Bu yıl dış borçlar önceki yılların dış borç yapısına göre tersine döndü. Doğrudan yatırımlar azalmaya, özel sektörün dış kredileri hızla artmaya başladı. Aslına bakılırsa ülkeye giren her para bir anlamda borçtur. Fakat ne sıcak para ne de doğrudan yatırımlar dış borç kütüğüne yazılmaz. Sadece alınan krediler borç sayılır. İşte dış açığın dış borçları hızla artırmasının ardında da bu var.

Türkiye’nin dış borç rakamı 2001 yılında 113,6 milyar dolardı. 2008 yılının ilk 3 ayında bu 263 milyar dolara tırmanmış. Yani 2,3 kat artmış. Oysa bu dönemde milli gelir artışı sadece %48. Bu da gösteriyor ki, elde edilen büyüme borçlanarak sağlanmış.

Üstelik unutmayalım ki, uygulanan bu program sıkı mali disiplin ve esnek kurla ihracata dayalı büyümeyi amaçlıyordu.
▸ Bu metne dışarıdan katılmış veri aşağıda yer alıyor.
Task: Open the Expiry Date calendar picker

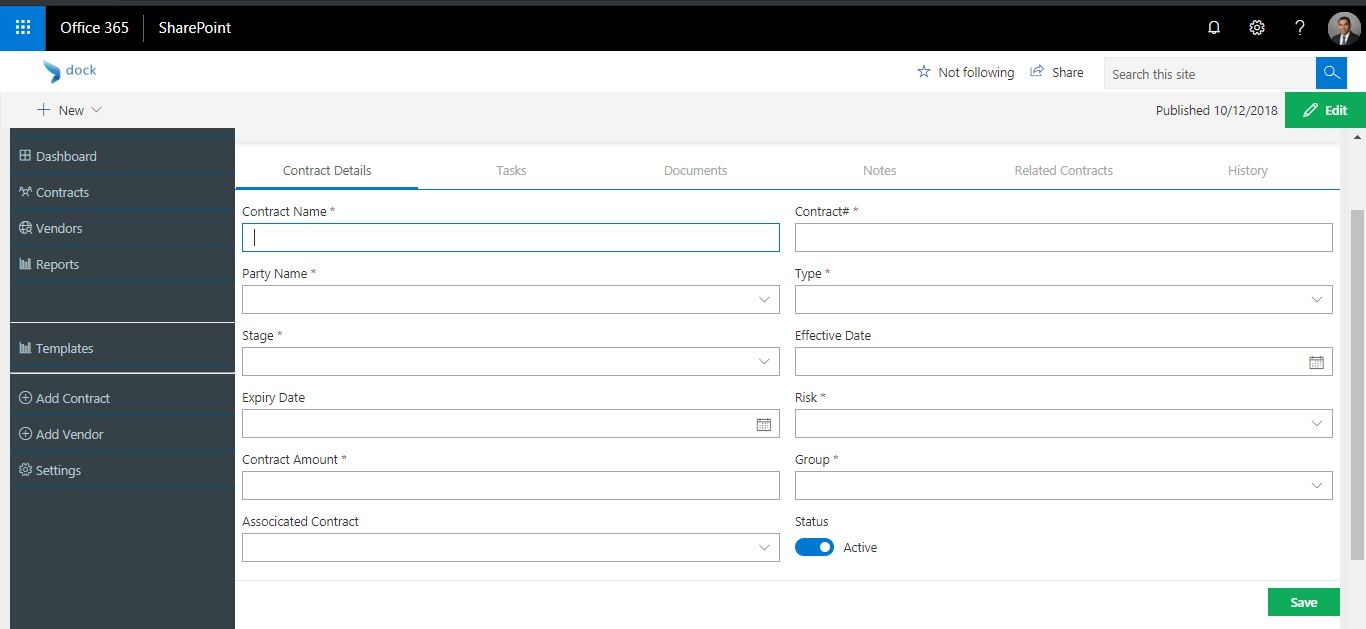Action: tap(765, 424)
Böylece dış borçlar azalacaktı. Tam aksi olduğuna göre ortada bir başarısızlık var demektir.

2001’den bu yana kamu kesiminin yaptığı dış borçlanma %56 artmış. Yani milli gelir artışından yüksek. Fakat daha kötüsü, özel kesimin bu dönemde yaptığı dış borçlanmanın tam %380 artması! Toplam dış borçlar ise 2002-2007 döneminde ortalama olarak her yıl %14 artmış. “Buna can mı dayanır” demeyin, şimdiye kadar bizim ekonomi dayanmış.

Dış borçlanmada ortalama olarak vadelerin uzadığı safsatasına da inanmamak gerek. 2001 yılında dış borçların %14’ü kısa vadeliydi. 2005 yılında dış borçların %22’si kısa vadeli hale geldi. Neyse ki, bugün bu oran biraz daha olumlu bir düzeyde: %17! 2002-2007 döneminde kısa vadeli borçların her yıl ortalama yüzde %18 büyüdüğünü de ekleyelim.
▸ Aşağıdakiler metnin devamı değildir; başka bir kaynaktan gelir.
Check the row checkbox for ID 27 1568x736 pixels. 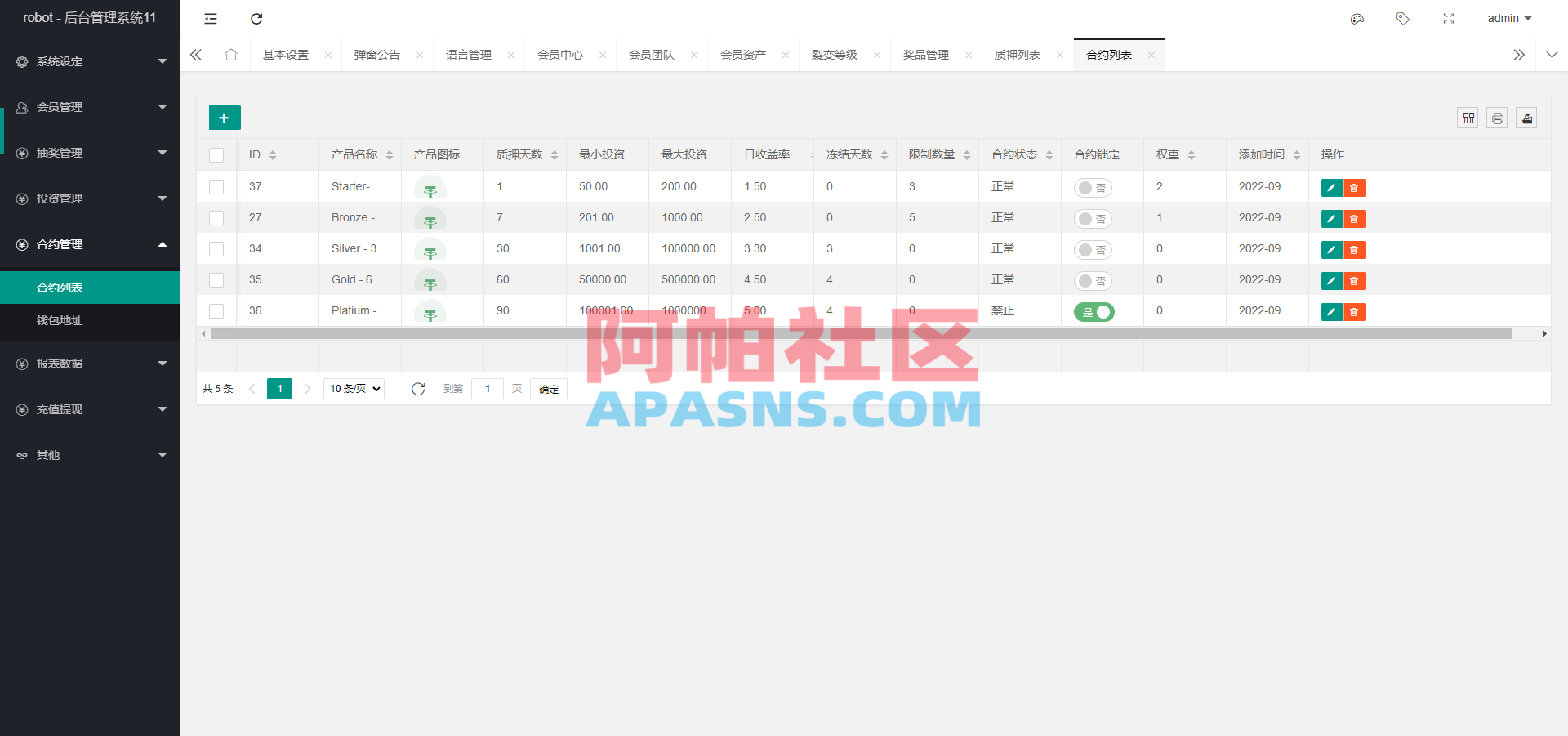[x=216, y=218]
Konuyu bir sorun olarak görmeyenler kimi zaman dış borçların ihracata oranına, kimi zaman dış borçların döviz rezervlerine oranına bakıyor. Bu açılardan bakılınca pek de iç karartıcı bir durum görünmeyebilir. Fakat bir ülkede borçlar sürekli milli gelirden daha hızlı artıyorsa uzun vadede mutlaka sorunlarla karşılaşılacaktır.